## How to complete this task
Extract the final stretch of the data: the line that contains "festival TV (116, 395)" and every line after it, unaltered, and no other lines.

## Stored records
━━━━━━━━━━━━━━━━

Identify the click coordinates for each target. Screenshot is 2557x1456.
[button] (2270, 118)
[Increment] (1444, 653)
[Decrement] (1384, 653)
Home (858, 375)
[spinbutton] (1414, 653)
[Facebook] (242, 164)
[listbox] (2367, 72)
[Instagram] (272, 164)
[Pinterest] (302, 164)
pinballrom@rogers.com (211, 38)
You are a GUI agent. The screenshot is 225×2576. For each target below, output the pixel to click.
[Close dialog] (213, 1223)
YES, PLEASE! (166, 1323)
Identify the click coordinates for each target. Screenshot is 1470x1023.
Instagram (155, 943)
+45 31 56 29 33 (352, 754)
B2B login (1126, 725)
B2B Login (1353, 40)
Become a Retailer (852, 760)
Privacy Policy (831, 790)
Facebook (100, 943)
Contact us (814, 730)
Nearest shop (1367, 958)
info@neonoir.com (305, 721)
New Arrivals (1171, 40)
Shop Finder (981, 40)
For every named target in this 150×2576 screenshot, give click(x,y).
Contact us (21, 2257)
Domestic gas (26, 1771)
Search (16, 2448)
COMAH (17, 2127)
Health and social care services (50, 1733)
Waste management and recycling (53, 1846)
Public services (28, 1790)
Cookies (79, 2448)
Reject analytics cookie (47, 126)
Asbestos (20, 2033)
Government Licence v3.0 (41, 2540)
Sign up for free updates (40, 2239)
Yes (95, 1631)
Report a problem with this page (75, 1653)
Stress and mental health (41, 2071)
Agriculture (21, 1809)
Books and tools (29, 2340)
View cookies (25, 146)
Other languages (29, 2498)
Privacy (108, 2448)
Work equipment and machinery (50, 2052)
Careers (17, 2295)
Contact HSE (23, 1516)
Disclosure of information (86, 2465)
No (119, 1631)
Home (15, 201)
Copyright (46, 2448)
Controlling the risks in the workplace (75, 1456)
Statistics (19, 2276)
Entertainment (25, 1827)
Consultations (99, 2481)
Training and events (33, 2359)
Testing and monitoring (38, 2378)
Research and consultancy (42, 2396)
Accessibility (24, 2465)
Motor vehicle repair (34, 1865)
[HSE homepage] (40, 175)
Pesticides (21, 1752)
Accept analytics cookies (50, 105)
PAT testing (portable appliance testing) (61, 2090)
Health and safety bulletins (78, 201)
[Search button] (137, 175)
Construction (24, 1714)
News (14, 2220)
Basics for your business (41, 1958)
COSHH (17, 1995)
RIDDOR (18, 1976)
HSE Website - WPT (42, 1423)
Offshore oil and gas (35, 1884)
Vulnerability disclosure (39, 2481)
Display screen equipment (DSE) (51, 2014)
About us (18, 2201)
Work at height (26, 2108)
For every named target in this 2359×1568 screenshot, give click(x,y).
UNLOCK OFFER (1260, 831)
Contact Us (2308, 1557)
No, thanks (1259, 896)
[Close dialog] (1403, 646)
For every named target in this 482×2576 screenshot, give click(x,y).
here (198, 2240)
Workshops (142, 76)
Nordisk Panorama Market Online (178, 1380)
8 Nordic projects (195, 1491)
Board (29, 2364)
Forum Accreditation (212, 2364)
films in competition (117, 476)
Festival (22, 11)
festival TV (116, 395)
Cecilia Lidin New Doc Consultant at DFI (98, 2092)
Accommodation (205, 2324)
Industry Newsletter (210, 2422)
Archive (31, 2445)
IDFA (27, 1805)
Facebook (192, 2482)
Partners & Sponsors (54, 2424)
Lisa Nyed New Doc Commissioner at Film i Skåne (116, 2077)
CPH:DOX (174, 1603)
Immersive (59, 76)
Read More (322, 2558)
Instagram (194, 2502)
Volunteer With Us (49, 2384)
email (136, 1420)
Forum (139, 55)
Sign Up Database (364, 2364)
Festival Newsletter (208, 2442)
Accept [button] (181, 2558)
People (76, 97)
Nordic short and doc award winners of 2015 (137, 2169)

━━━━━━━━━━━━━━━━

## Completed exercise
festival TV (116, 395)
Cecilia Lidin New Doc Consultant at DFI (98, 2092)
Accommodation (205, 2324)
Industry Newsletter (210, 2422)
Archive (31, 2445)
IDFA (27, 1805)
Facebook (192, 2482)
Partners & Sponsors (54, 2424)
Lisa Nyed New Doc Commissioner at Film i Skåne (116, 2077)
CPH:DOX (174, 1603)
Immersive (59, 76)
Read More (322, 2558)
Instagram (194, 2502)
Volunteer With Us (49, 2384)
email (136, 1420)
Forum (139, 55)
Sign Up Database (364, 2364)
Festival Newsletter (208, 2442)
Accept [button] (181, 2558)
People (76, 97)
Nordic short and doc award winners of 2015 (137, 2169)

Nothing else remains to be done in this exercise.